#### TASKS AND EXERCISES:
a) In the Weymouth Township School District text, how many students were enrolled in the district in the 2020–21 school year?
b) Condense the paragraph of the Weymouth Township School District text that begins "The district is classified by the New Jersey Department of Education" into a bulleted list.

The Weymouth Township School District is a public school district that serves students in pre-kindergarten through eighth grade from Weymouth Township, in Atlantic County, New Jersey, United States.

As of the 2020–21 school year, the district, comprised of one school, had an enrollment of 145 students and 15.8 classroom teachers (on an FTE basis), for a student–teacher ratio of 9.2:1. In the 2016–17 school year, Weymouth was tied with the 30th smallest enrollment of any school district in the state, with 155 students.

The district is classified by the New Jersey Department of Education as being in District Factor Group "B", the second-lowest of eight groupings. District Factor Groups organize districts statewide to allow comparison by common socioeconomic characteristics of the local districts. From lowest socioeconomic status to highest, the categories are A, B, CD, DE, FG, GH, I and J.

#### GIVEN INFORMATION:
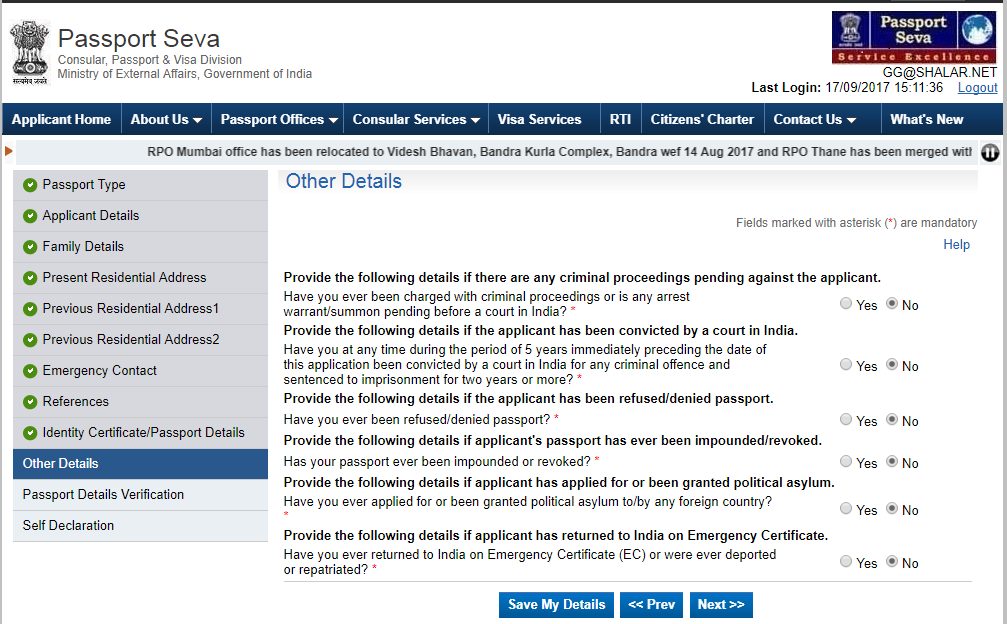Open the Citizens' Charter menu item
The image size is (1007, 624).
click(702, 118)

#### RESULTS FOR THE EXERCISE:
a) 145 students.

b)
- The New Jersey Department of Education places the district in District Factor Group "B," the second-lowest of eight groups.
- District Factor Groups let districts across the state be compared by shared socioeconomic characteristics.
- From lowest to highest socioeconomic status, the groups are A, B, CD, DE, FG, GH, I and J.